At midday, the benchmark Stoxx Europe 600 index was down 0.3%, Germany’s DAX was 0.4% lower and France’s CAC 40 was down 0.5%.
“Typical for a Monday there are very few economic and corporate data scheduled to be released pointing towards a mix of slight profit-taking and range-trading what markets are concerned. Overall sentiment remains positive with traders preferring to buy dips,” said Markus Huber, senior analyst at broker Peregrine & Black.
Friday's impressive jobs report from the Bureau of Labour Statistics was still reverberating around trading desks. US non-farm payrolls were shown to have risen by 271,000 in October, surging past the 180,000 gain expected by economists.
The unemployment rate, meanwhile, edged lower by a tenth of a percentage point to 5.0%, as the participation rate held steady at 6.24%, leading to a further surge in the dollar and a shortening of the odds on a December US rate hike.
News form the Organisation for Economic Co-operation and Development did little to lift the mood, as it trimmed its global growth forecast for the year to 2.9% from 3% and said a sharp slowdown in global trade due to China’s woes poses a risk to economic growth.
On the corporate front, InterContinental Hotels was the standout loser on the FTSE 100 after the Holiday Inn owner denied recent media speculation and said it was not considering a potential sale or merger of the company.
Continental AG slumped despite raising its full year profit outlook and posting a jump in third quarter sales.
Beleaguered German car maker Volkswagen slipped after engineers admitted they had manipulated carbon dioxide emissions data because goals set by former chief executive Martin Winterkorn were too difficult to achieve.
Renault dropped as French prime minister Manuel Valls said over the weekend that the government did not want a merger between the car maker and its Japanese partner Nissan.
Continental slid, with investors booking profits after the tyre company nudged up its full year outlook following higher third quarter earnings.

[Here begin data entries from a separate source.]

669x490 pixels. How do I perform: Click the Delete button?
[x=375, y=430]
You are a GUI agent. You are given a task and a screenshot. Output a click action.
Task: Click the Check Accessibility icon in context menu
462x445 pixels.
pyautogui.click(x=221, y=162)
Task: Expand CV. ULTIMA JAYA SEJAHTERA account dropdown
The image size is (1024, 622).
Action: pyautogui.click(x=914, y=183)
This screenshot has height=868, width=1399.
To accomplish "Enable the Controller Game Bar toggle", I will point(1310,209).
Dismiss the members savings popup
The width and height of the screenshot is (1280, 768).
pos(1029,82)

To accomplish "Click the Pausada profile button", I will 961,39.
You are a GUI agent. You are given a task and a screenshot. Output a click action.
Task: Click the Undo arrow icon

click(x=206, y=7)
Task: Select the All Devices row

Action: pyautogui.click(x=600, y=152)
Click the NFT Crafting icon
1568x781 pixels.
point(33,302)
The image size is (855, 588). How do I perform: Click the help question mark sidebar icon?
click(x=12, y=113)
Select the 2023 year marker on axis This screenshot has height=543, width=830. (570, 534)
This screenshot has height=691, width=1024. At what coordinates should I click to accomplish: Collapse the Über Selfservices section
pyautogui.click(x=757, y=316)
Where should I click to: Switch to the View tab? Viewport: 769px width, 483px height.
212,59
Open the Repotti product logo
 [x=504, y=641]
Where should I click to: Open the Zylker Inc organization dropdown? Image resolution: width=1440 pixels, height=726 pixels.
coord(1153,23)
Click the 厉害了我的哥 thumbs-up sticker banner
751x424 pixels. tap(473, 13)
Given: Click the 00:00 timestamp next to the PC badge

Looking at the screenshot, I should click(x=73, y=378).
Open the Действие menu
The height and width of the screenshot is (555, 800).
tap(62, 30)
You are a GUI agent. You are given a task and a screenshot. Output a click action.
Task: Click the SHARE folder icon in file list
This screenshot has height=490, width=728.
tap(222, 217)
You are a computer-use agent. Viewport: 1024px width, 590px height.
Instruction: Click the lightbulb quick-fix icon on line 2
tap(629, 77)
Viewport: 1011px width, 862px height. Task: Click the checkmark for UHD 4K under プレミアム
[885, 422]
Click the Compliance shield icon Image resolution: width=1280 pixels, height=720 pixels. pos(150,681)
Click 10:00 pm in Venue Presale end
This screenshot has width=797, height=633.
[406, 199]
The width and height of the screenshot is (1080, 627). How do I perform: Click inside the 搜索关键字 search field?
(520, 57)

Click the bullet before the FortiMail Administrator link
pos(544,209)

Tullow Oil bucked the trend, surging after AP Moeller-Maersk A/S agreed to buy half of Africa Oil Corp.’s shares in licenses in Kenya and Ethiopia, where Tullow operates some blocks.
Beleaguered platinum miner Lonmin was also in the black after launching a $407m (£270m) rights issue. Although the issue was at a 94% discount to its share price last week, the company had already warned of a significant discount.